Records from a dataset
%%

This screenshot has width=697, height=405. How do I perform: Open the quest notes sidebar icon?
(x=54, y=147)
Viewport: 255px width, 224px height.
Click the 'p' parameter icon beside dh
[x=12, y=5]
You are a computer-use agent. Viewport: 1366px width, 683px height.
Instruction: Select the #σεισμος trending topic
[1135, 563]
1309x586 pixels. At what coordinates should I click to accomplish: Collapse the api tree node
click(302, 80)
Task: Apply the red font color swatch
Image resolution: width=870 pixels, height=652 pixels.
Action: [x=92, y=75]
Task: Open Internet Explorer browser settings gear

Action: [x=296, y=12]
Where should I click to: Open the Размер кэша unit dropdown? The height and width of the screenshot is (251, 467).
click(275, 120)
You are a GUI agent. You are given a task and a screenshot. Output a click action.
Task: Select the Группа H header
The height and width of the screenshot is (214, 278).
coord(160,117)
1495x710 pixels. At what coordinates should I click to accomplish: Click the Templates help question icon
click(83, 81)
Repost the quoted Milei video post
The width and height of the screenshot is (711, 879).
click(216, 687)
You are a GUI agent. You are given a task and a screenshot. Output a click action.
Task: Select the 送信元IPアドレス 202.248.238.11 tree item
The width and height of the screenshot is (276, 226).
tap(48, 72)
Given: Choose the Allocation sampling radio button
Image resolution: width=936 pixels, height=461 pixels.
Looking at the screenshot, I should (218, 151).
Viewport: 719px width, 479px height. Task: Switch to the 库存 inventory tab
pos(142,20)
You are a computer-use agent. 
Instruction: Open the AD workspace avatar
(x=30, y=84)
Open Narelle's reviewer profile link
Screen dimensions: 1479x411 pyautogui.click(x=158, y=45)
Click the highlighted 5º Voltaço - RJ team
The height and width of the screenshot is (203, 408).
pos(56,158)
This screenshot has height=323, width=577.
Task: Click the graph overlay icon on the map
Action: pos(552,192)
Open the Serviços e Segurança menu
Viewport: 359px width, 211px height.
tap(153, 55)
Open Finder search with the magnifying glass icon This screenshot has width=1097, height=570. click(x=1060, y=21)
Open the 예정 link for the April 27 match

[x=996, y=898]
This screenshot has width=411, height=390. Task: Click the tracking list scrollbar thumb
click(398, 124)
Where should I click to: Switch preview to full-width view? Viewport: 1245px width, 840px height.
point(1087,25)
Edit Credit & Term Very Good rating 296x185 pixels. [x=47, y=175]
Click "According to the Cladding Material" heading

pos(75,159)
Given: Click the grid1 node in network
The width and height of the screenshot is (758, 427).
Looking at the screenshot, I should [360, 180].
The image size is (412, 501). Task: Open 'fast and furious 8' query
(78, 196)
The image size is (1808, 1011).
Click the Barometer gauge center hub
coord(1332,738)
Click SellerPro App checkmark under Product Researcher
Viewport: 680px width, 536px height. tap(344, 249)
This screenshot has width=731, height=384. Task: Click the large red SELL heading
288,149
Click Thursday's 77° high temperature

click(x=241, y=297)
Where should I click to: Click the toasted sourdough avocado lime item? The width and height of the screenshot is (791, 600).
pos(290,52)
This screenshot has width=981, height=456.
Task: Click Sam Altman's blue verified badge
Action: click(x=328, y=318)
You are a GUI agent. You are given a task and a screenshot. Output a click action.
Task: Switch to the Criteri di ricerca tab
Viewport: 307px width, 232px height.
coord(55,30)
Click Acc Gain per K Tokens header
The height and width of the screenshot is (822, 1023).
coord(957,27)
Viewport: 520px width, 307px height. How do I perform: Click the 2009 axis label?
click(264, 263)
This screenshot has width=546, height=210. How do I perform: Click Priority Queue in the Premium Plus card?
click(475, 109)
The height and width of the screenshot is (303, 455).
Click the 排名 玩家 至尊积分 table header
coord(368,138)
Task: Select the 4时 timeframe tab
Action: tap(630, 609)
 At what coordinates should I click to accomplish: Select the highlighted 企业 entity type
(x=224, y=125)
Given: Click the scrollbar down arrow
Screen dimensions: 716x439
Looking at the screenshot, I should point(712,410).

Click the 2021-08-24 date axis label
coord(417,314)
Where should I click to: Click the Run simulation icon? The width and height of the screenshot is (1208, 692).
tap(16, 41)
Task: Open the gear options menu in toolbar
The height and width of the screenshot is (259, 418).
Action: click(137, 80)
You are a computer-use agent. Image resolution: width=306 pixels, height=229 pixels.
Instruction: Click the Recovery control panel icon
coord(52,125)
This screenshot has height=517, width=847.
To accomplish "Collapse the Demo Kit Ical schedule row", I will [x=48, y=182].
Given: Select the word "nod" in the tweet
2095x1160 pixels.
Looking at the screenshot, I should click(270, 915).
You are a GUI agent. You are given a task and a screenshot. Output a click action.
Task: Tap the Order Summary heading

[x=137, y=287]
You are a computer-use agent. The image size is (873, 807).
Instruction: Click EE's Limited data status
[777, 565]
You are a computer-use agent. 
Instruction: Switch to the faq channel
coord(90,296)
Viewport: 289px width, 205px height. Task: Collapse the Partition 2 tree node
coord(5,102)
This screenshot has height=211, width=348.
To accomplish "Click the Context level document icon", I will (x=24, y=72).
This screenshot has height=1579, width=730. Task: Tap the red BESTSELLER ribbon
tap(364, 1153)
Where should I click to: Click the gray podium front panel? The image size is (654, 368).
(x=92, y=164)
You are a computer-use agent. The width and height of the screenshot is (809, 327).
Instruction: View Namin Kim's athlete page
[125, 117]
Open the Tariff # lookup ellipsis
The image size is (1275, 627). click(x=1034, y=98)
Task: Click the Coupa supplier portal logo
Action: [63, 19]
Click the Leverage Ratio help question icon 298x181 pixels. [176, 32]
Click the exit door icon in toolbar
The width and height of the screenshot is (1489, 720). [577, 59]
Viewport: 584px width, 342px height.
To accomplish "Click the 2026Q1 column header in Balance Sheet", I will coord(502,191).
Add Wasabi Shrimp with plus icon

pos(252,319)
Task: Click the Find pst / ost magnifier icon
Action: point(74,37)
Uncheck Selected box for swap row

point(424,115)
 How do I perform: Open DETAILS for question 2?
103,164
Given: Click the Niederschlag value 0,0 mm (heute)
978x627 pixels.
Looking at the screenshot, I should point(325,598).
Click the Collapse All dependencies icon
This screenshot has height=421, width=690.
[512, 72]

%%

Your instructions:
Scan the records above for the word "will". Copy each line that has it.

Solution to the exercise:
To accomplish "Collapse the Demo Kit Ical schedule row", I will [x=48, y=182].
To accomplish "Click the Context level document icon", I will (x=24, y=72).
To accomplish "Click the 2026Q1 column header in Balance Sheet", I will coord(502,191).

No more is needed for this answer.